*Element and text position data*
######

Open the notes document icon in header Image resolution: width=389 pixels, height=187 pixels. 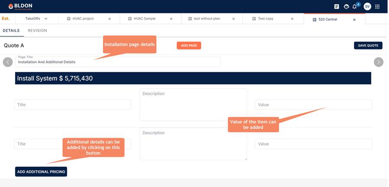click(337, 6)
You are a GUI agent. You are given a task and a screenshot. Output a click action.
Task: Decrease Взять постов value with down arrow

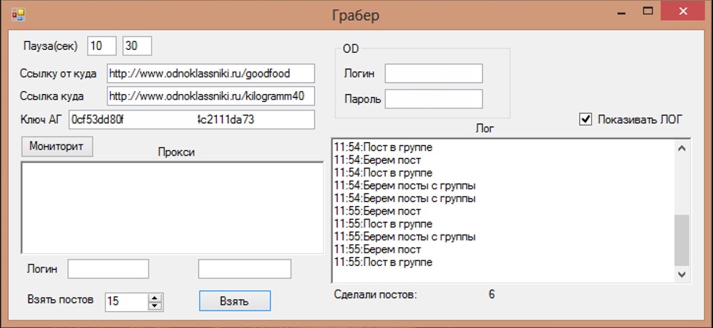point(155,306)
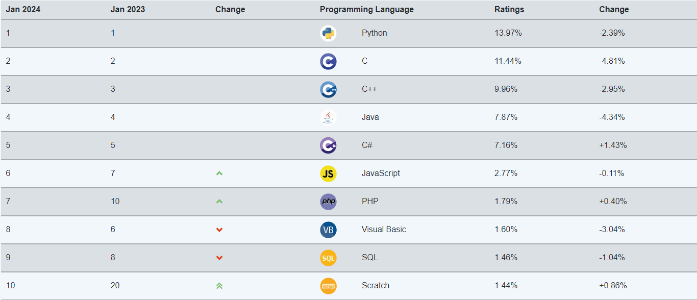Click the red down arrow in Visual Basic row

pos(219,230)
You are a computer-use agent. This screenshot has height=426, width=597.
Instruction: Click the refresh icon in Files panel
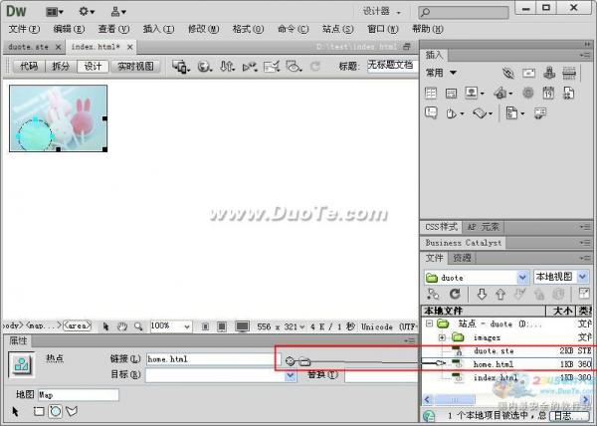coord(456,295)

######

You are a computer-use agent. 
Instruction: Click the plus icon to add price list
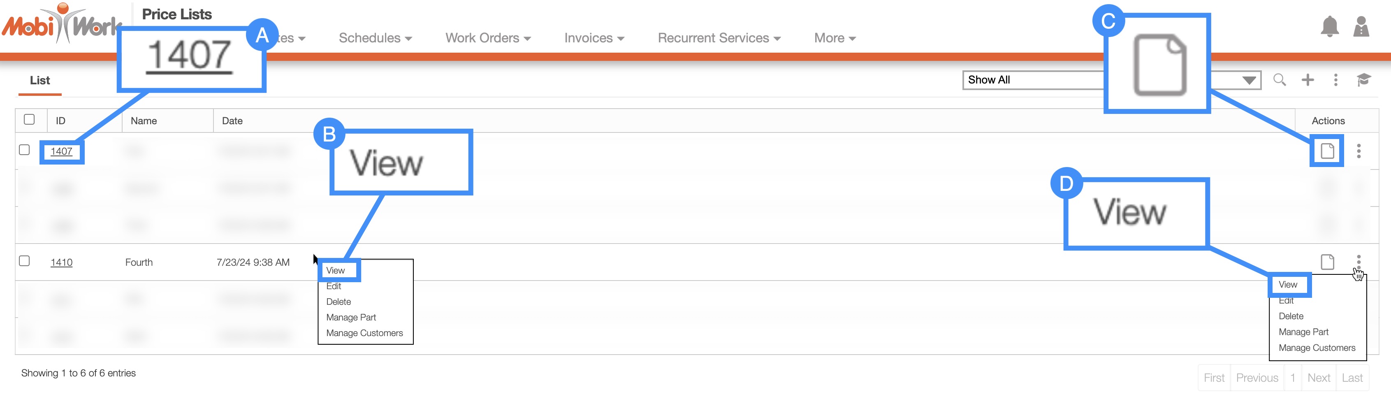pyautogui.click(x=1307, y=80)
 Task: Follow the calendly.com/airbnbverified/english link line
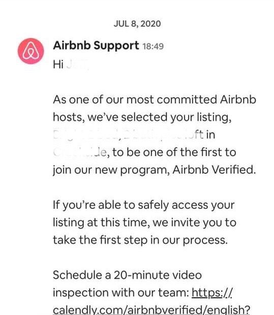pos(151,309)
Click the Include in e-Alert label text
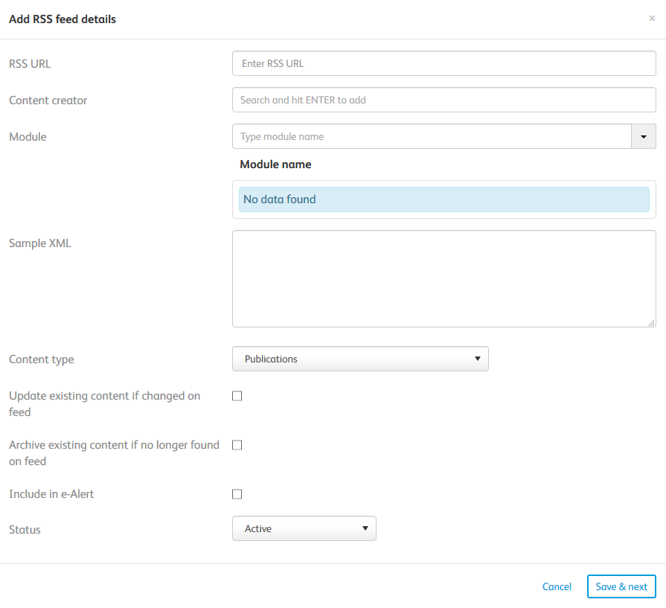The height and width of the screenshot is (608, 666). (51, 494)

######

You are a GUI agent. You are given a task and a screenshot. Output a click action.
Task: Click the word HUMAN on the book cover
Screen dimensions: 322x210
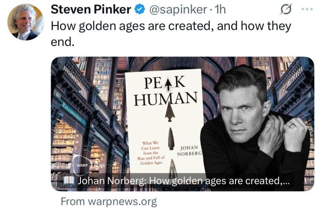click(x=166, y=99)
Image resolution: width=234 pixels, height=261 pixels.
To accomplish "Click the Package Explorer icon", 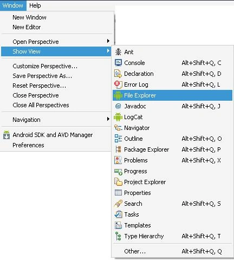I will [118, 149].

######

*AIM OF THE TASK*
Format the data lines from the one containing "You are a computer-use agent. This" through the one containing "coord(456,295)" as a Markdown table with the columns Row and Line, giving each line its row number and skipping blank lines. Omit the pictures from the table.

*THE RESULT*
| Row | Line |
|---|---|
| 1 | You are a computer-use agent. This screenshot has height=426, width=597. |
| 2 | Instruction: Click the refresh icon in Files panel |
| 3 | coord(456,295) |